He stared at me for a couple seconds and I stared back at him. He looked the same as he did 2 years ago, just older.

"Hey." He said, still staring at me.

"Uh, hi." I say quietly. I didn't think that I would ever run into him.

"It's uh- it's been a long time." He said. I just nodded me head.

"I um. I have to go." I said, standing up to throw my trash away.

"Can we just talk for a little bit?" He asked me.

"I'd rather not do that right now." I said grabbing my trash and walking over to the trash can.

"Let me at least help you carry your bags to your car." He said when I returned to the table. I didn't say anything, I just nodded my head and picked up some bags, allowing him to pick up some too.

The whole walk to my car was silent. But the silence was comforting. It was nice to be in his presence again, but it's been too long.

"Wow, nice car." He smiled. When we were younger he always wanted a BMW.

"Thanks. You inspired me to get it." I smiled. I unlocked the trunk and opened it.

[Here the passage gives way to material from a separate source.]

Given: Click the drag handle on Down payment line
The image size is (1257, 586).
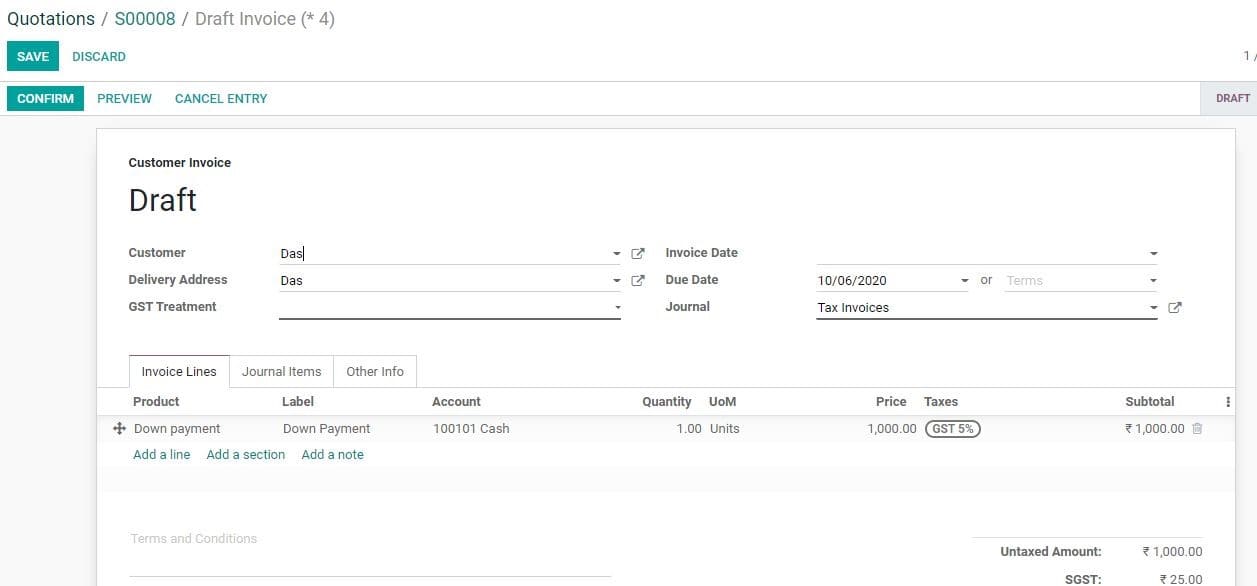Looking at the screenshot, I should [x=119, y=428].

"Is this a convertible?" He asked with a smile.

"Yeah." I said, loading the bags in the trunk. He put the rest of the bags in there after me.

"Well it was nice seeing you Shawn." I said walking to the driver side door.

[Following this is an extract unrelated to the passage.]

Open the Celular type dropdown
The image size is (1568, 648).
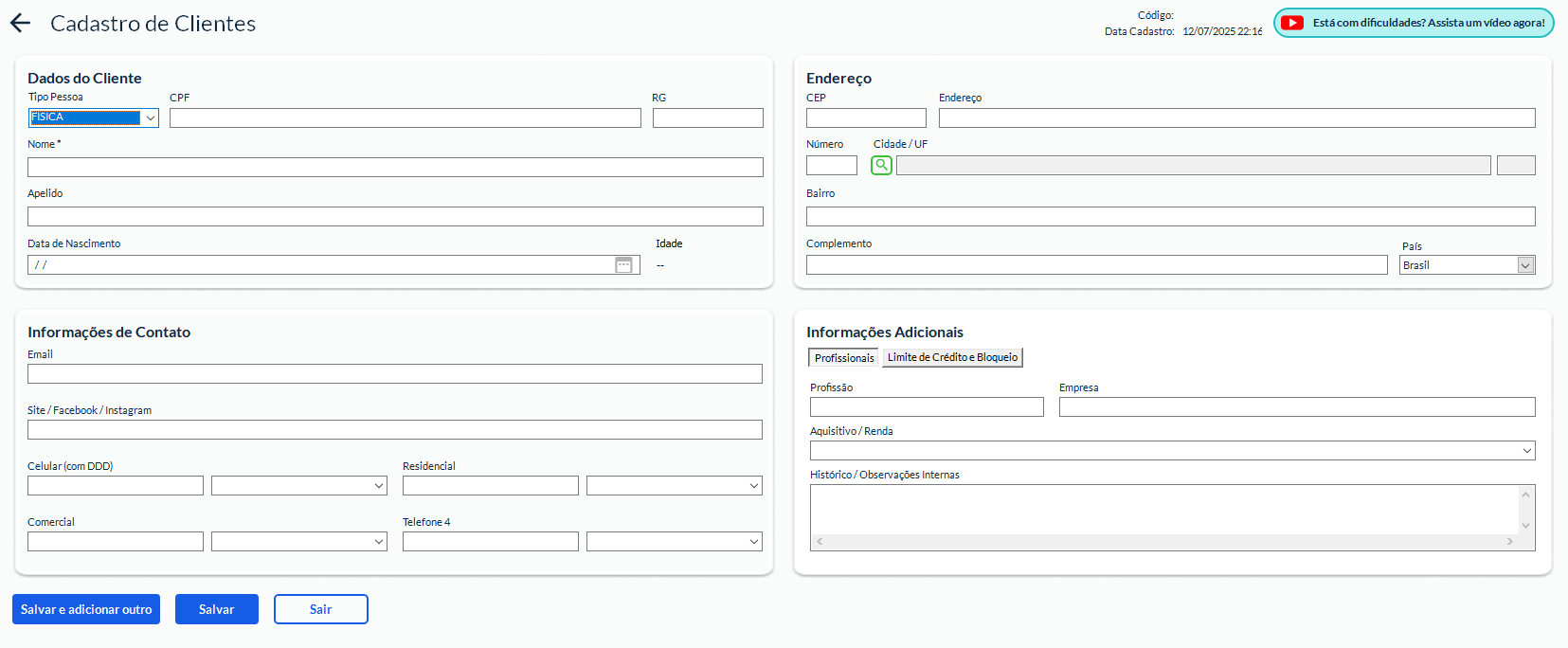coord(378,486)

"Yeah, you too." He said and I opened my door.

"Oh I forgot something." He said and he walked over to me. He pulled me into a hug. He was so warm, and I felt like I was back in 10th grade with him. I felt tears spring to my eyes and a lump in my throat.

"See you around." I said weak and quietly. He didn't say anything. He just stared at me.

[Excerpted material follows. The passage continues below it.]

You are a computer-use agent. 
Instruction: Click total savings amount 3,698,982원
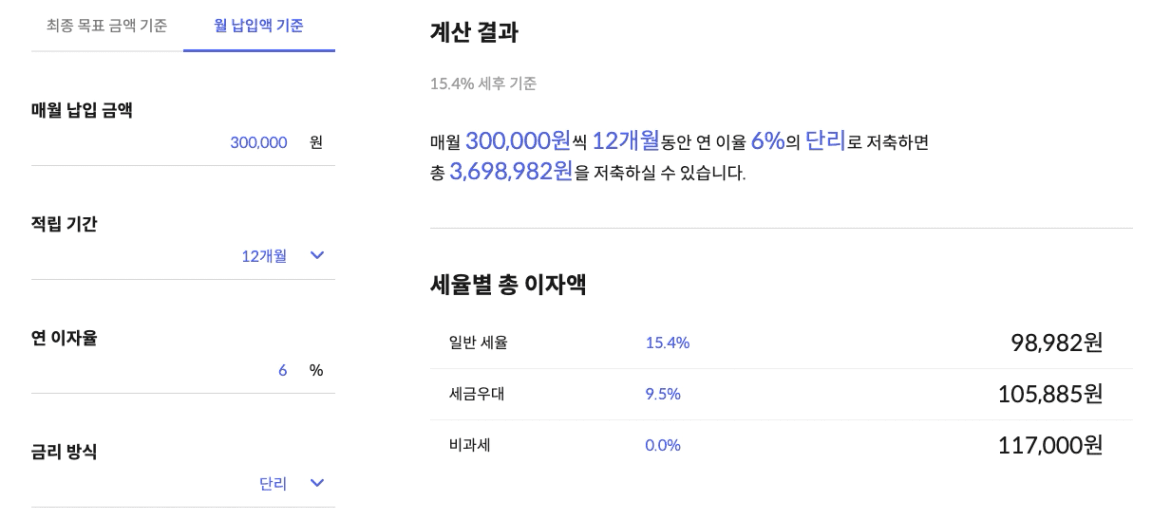511,172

"Can I give you my number?"

"Yeah." I said quietly. I handed him my phone and he handed me his. I put my number in his phone and he put his in mine.

"Goodbye." He said and started walking away.

I got in my car, and closed the door behind me. I let the tears fall down my cheeks. I hit my steering wheel out of frustration and accidentally hit the horn, which made me laugh.

I put on my seatbelt and started my usual playlist of Taylor Swift songs. He was right, I still am obsessed with her.

It was around 8:45 and my phone started to ring in the other room. I looked at the caller ID and it was Shawn. I hesitated, but eventually picked it up.

"Hello." I said when I answered the phone.

"Hey Sarah." He said.

"Hey." I said. I wasn't really in the mood to talk to him.

"Can we talk now?" He asked me. I sighed.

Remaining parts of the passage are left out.